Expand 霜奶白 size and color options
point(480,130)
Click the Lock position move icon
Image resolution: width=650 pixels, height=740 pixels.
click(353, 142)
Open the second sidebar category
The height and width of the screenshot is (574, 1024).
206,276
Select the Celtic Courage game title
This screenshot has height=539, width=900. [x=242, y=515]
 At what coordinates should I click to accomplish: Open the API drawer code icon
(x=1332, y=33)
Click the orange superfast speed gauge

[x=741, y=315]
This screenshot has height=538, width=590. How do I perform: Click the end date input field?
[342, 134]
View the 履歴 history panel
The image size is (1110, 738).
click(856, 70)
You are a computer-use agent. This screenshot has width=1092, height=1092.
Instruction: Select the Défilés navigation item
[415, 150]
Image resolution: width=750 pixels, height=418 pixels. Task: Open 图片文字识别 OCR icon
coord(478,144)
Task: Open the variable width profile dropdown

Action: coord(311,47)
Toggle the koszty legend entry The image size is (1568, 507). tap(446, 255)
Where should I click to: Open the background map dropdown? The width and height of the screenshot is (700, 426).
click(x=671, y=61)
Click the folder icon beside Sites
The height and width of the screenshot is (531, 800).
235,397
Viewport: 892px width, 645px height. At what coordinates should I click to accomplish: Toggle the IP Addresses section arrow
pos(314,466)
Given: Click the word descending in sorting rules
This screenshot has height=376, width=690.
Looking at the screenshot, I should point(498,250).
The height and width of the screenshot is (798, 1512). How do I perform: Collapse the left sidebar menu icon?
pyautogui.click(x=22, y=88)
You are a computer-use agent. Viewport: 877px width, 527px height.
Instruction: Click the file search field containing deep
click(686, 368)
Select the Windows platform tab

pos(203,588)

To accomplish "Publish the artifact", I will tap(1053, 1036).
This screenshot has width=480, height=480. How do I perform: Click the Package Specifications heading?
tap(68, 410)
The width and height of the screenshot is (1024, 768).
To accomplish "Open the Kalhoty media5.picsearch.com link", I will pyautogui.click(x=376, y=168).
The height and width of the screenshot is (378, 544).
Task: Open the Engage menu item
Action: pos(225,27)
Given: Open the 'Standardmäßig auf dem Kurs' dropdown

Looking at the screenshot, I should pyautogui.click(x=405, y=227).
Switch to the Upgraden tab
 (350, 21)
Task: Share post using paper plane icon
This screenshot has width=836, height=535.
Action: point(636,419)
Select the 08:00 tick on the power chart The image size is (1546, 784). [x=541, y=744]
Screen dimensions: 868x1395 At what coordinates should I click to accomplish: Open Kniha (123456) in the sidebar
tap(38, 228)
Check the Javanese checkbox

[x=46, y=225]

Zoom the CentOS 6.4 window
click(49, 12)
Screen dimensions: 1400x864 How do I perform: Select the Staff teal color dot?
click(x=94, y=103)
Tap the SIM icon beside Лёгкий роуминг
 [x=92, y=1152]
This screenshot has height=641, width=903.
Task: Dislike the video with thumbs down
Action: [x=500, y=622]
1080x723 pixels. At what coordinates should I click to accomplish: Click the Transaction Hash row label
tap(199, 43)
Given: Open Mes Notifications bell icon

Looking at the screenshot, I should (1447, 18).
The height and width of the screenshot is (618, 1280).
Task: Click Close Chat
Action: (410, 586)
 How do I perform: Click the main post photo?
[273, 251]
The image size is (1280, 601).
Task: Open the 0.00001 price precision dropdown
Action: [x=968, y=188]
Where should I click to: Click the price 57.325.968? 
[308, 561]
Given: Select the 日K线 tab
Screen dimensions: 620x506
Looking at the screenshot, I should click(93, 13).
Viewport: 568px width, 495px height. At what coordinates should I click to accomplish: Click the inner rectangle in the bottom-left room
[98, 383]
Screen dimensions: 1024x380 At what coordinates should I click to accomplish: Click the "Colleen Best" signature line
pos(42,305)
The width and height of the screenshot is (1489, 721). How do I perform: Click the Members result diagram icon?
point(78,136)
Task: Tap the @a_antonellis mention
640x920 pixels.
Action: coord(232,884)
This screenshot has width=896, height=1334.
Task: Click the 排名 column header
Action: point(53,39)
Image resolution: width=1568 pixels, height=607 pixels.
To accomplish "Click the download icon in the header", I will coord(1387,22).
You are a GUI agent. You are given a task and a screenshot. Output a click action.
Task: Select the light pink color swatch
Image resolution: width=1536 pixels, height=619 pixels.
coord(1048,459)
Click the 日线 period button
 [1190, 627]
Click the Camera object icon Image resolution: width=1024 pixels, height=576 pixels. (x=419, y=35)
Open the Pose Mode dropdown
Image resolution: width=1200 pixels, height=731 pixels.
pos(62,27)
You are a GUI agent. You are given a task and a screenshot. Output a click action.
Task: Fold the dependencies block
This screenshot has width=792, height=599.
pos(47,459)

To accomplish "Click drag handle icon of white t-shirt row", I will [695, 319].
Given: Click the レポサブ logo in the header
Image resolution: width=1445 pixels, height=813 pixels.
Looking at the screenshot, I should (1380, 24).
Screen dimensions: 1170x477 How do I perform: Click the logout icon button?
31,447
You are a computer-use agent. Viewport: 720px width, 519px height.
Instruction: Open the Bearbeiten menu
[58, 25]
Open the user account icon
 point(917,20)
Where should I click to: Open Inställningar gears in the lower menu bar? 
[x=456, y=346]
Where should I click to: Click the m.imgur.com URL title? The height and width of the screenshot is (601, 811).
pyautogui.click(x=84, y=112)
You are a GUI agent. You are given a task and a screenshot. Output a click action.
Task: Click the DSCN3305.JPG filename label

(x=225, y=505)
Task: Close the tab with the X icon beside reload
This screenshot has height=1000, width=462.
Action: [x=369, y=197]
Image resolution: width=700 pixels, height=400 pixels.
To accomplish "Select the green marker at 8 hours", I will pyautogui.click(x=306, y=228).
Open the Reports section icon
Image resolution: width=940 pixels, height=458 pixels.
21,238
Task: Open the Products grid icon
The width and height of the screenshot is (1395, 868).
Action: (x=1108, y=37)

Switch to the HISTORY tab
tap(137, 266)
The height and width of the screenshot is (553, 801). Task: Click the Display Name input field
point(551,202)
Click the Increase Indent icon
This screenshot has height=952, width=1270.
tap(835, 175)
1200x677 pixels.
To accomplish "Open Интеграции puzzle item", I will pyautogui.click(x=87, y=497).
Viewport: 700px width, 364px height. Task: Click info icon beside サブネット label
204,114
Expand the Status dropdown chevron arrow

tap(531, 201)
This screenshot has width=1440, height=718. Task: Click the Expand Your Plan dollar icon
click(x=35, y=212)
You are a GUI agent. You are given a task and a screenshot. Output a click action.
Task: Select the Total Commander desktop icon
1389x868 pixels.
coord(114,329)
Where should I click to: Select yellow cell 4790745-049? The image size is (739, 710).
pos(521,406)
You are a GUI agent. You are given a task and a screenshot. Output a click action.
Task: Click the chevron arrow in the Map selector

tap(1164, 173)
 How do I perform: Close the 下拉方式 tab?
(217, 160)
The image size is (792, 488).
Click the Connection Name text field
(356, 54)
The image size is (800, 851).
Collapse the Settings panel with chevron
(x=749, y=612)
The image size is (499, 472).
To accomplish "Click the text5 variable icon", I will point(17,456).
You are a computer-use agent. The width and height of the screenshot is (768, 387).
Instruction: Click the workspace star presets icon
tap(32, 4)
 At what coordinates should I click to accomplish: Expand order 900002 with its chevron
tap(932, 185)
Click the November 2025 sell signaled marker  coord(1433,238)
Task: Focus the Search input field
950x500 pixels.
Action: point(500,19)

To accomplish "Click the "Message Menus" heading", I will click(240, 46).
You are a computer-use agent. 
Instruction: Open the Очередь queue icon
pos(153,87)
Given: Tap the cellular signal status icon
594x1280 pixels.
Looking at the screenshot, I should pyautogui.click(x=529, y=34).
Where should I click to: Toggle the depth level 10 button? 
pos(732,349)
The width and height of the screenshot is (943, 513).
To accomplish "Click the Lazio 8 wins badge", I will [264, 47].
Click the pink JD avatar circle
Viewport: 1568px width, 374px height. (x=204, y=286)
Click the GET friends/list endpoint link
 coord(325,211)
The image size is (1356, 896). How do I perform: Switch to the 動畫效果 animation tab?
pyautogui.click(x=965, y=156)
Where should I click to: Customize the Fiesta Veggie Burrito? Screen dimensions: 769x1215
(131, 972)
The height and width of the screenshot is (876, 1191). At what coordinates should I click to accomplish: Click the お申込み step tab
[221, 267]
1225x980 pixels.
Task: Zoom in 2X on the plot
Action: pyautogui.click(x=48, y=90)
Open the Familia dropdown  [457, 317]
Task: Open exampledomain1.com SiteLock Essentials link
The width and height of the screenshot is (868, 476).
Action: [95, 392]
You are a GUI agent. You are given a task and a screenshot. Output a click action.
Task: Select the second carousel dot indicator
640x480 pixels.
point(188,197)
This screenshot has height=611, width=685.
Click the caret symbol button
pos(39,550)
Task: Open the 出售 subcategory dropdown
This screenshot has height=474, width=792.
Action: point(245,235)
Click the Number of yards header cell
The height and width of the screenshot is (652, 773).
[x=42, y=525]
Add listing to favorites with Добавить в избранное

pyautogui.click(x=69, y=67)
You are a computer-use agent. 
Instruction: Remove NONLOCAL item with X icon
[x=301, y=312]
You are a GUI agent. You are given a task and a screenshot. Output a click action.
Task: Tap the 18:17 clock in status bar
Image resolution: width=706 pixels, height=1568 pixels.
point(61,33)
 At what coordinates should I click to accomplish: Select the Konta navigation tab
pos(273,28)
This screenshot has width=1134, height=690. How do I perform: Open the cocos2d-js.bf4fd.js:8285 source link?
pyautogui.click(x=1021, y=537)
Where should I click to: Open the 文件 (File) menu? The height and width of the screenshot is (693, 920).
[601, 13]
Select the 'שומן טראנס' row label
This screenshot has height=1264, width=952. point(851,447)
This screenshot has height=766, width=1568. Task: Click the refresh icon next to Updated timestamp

---------------

### EXERCISE DETAILS
Using the data above, count every line that contains the word "marker", then give the count and nothing more.

### COMPLETED EXERCISE
2